From Gertrude Stein to the Movies: I Heard the Owl Call My Name

CWC member Margaret Craven, born in 1901 in Montana and reared in Puget Sound, attended Stanford University, where she majored in history, avoiding English despite her interest in writing.
Upon graduation, she moved to San Jose, where she took a job as secretary to the managing editor of the Mercury Herald. Soon she found herself writing editorials. After the editor's death, Margaret moved to Palo Alto and began writing short stories for magazines such as The Delineator. When her father died, she moved to San Francisco. There she experienced one of the highlights of her writing career: a meeting with Gertrude Stein, arranged by Alice B. Toklas.
Due to a near loss of eyesight from a bus accident when she was a young adult, Craven limited her writing to short stories because she could write them in her mind and then transfer them to paper. Faced with the necessity of earning a living during the Depression and supporting her mother, Craven found a market for her stories in popular magazines such as Collier's, Ladies' Home Companion, and The Saturday Evening Post. The latter became her central avenue of revenue for almost two decades. One life-altering story written for the Post would be called "Indian Outpost."
Margaret and her mother moved to Sacramento in 1960. An eye operation improved her vision. In her new environment, she met regularly with CWC members Jean Giovannoni and Ethyl Bangert. They met in each other's homes to critique their manuscripts. Craven's numerous stories, published between 1930 and 1962, consistently carried a theme of triumph over adversity.

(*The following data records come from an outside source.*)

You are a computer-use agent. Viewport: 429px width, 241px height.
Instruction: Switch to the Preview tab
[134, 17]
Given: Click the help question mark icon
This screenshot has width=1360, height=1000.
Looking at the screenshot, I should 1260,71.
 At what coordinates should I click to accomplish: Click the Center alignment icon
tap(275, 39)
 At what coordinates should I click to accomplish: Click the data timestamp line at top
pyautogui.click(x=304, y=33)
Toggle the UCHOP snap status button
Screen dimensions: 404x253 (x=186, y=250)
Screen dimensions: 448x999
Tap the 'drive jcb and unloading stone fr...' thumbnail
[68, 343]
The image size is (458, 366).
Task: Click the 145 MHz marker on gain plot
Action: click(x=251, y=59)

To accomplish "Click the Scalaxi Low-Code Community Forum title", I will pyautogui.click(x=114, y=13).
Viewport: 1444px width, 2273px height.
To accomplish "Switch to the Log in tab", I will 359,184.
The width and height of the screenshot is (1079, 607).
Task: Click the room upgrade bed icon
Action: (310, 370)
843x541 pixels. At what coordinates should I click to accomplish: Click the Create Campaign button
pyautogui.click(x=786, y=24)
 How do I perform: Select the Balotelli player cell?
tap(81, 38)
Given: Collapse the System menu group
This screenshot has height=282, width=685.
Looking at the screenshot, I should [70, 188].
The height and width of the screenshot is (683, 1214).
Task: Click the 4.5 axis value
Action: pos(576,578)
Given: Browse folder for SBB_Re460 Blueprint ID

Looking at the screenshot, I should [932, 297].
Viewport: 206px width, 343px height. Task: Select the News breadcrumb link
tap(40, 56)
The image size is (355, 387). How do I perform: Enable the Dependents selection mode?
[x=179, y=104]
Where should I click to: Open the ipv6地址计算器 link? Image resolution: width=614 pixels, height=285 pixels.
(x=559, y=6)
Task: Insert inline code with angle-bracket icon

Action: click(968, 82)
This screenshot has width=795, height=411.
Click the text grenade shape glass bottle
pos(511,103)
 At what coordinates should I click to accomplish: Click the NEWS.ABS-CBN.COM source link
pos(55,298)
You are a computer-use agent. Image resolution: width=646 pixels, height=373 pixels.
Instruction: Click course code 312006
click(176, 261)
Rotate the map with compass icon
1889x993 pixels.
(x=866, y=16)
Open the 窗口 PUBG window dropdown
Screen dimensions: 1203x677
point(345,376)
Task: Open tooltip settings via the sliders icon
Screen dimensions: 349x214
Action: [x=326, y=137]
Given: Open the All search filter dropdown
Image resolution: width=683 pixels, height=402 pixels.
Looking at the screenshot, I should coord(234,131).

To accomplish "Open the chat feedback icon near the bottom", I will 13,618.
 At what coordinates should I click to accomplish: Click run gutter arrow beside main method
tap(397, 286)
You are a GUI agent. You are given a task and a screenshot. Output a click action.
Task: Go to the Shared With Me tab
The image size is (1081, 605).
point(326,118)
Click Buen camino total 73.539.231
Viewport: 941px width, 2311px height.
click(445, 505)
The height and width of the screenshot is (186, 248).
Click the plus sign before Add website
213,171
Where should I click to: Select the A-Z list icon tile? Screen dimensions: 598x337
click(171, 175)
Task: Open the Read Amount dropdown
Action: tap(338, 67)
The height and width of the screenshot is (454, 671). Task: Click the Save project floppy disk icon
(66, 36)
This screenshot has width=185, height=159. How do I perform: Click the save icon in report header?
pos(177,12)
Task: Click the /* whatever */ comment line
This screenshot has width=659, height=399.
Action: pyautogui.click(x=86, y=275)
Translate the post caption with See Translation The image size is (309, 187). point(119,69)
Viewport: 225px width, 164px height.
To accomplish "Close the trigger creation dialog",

By now a journalist as well as a short story writer, Margaret arranged with the Columbia Coast Mission of the Anglican Church to visit native villages. She journeyed north by boat from Vancouver into the Queen Charlotte Straits of British Columbia in search of material. Her trip ended at the top of Kingcome Inlet, in a village of the Kwakiutl Indians. She stayed for weeks, listening, taking notes. What she learned transformed into the beloved novel "I Heard the Owl Call My Name."
The work became a best-seller. The CBS General Electric Theater adapted the novel into a television movie.
The American edition sold more than one million copies. Margaret also published Walk Gently This Good Earth (1977), Again Calls the Owl (1984), and an anthology of her stories, The Home Front Collected Stories by Margaret Craven (1981), published a year after her death.